Set mostly in rural and urban Minnesota, with detours to and New York City, these stories are probing examinations of the seemingly small, mundane moments that reverberate through our lives. Life-changing decisions or events do not always arrive in the form of violent confrontations or shocking accidents. Sometimes it’s as simple as looking at old family photo albums (as in “Patchwork”) or failing to show up at your grandfather’s deathbed because you just can’t bear it (as in “Geographies of the Heart”).
To Lay to Rest Our Ghosts can sound depressing in the description, but Summie’s empathy for her characters’ humanity is so strong, and her prose so lovely, that a palpable warmth emanates from the stories despite their physically frigid settings. I look forward to the publication of her first novel.
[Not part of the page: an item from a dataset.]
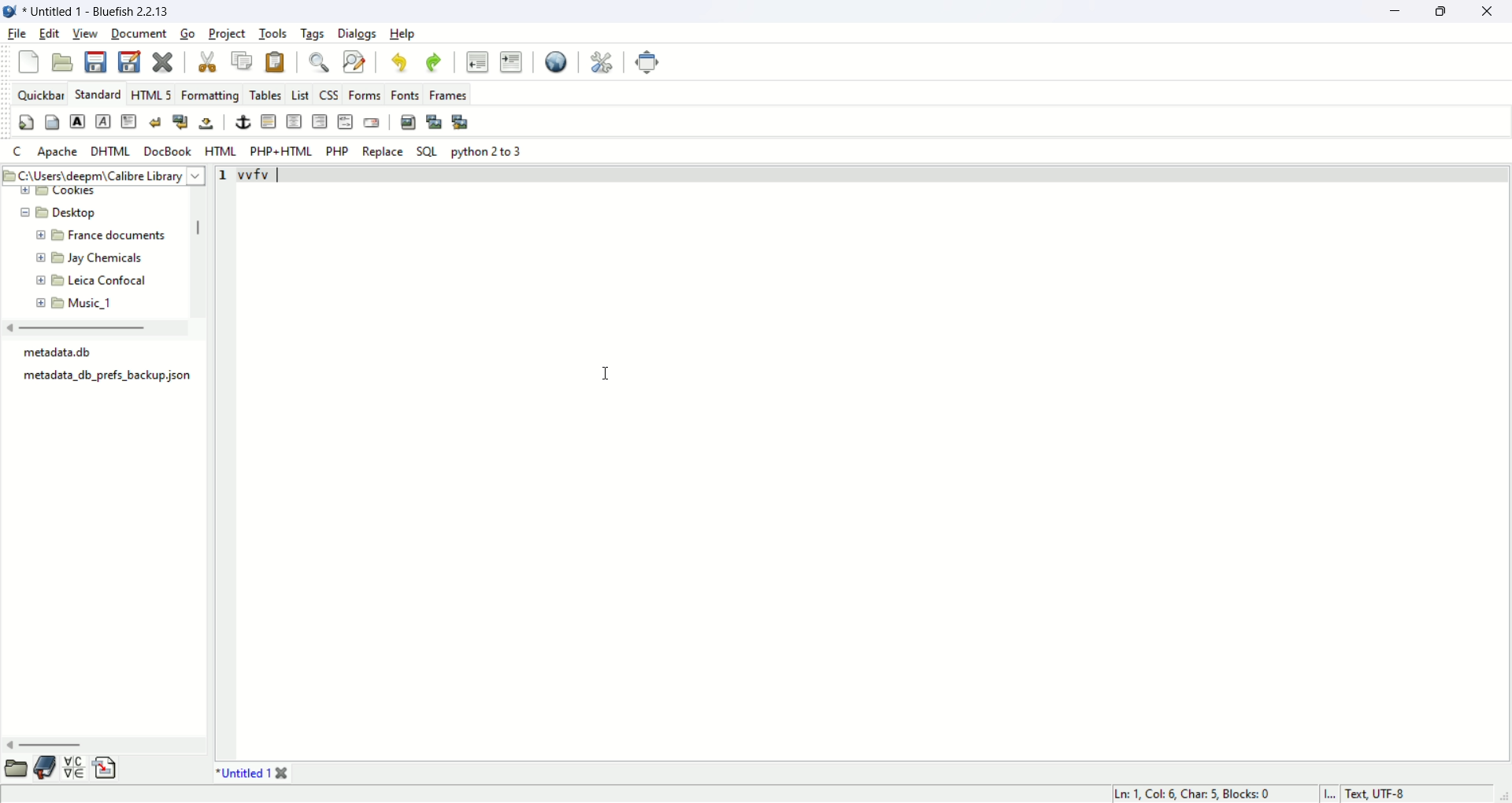 The width and height of the screenshot is (1512, 803). I want to click on folder name, so click(97, 233).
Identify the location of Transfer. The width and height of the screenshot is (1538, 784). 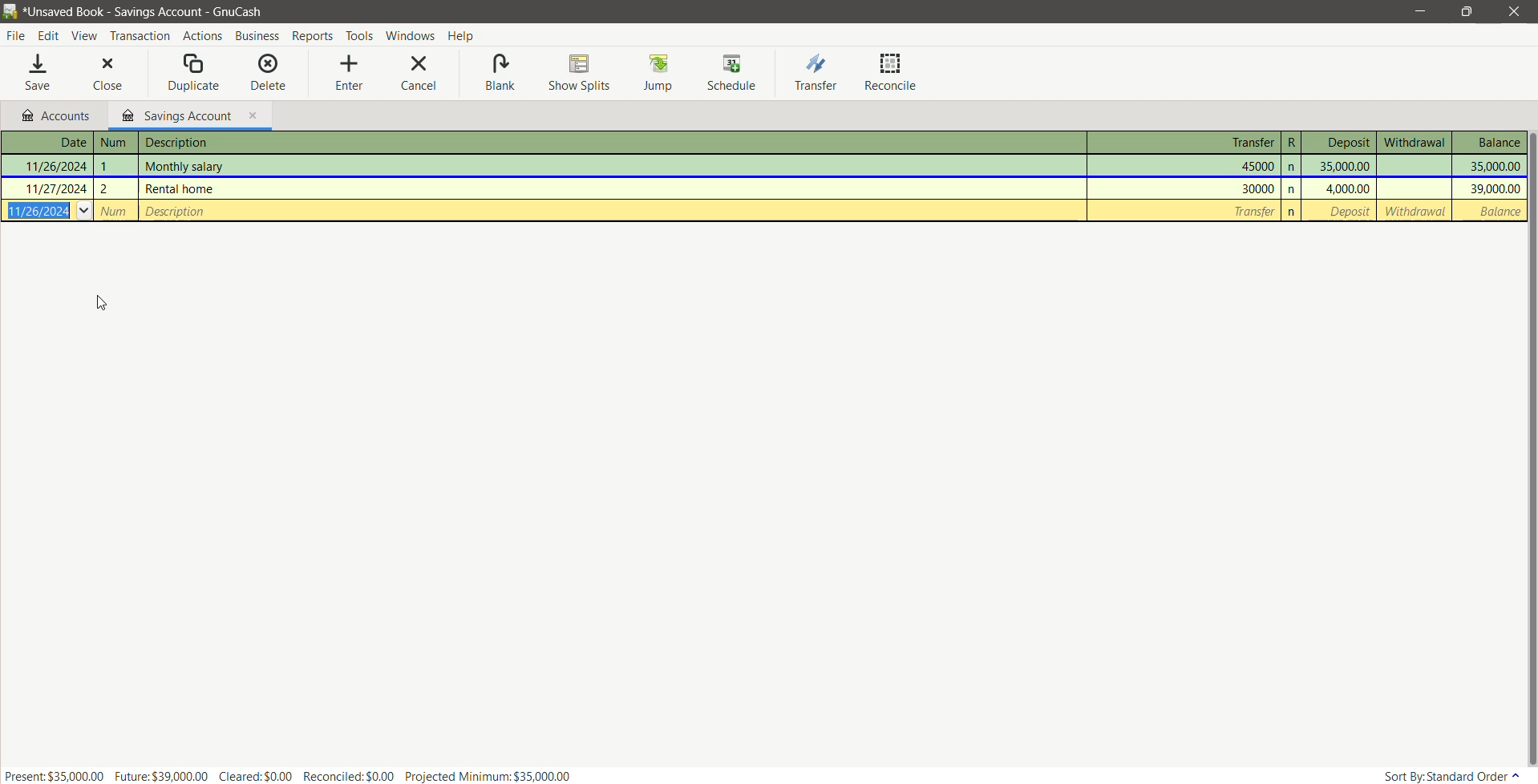
(819, 73).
The Virginity of Famous Men: Stories (Tortoise Books)
By Christine Sneed
Christine Sneed is an astute observer of contemporary life, as she demonstrated in her debut collection, Portraits of a Few of the People I’ve Made Cry, and her 2015 novel, Paris, He Said, which dissected a complicated May-December relationship. In her latest collection, she probes the contrast between expectation and reality, and the many ways in which we fool ourselves about who we are, what we want, and the choices we make. The characters in these stories are flawed but recognizably human and they earn our compassion. And while Sneed exposes the truth about them, she clearly feels empathy for their all-too-familiar struggles. Small but irrevocable actions occur and lives are changed.
What really stands out in this collection is the range of Sneed’s content and style. “The All-New, True CV” shows off her skills in biting social commentary and satire. “The Prettiest Girls” follows a location scout to Mexico, where he encounters an aspiring actress who views him as a ticket to stardom. “Clear Conscience” immerses readers in a family drama centered on a particularly thorny ethical dilemma. The title story revisits the protagonist from Sneed’s debut novel, Little Known Facts, as he labors under the weight of his actor father’s legend and persona.
Sneed’s stories are serious and shaded, as if sketched with charcoal, but they move quickly, highlighted by her realistic dialogue and frequent insights into the human heart.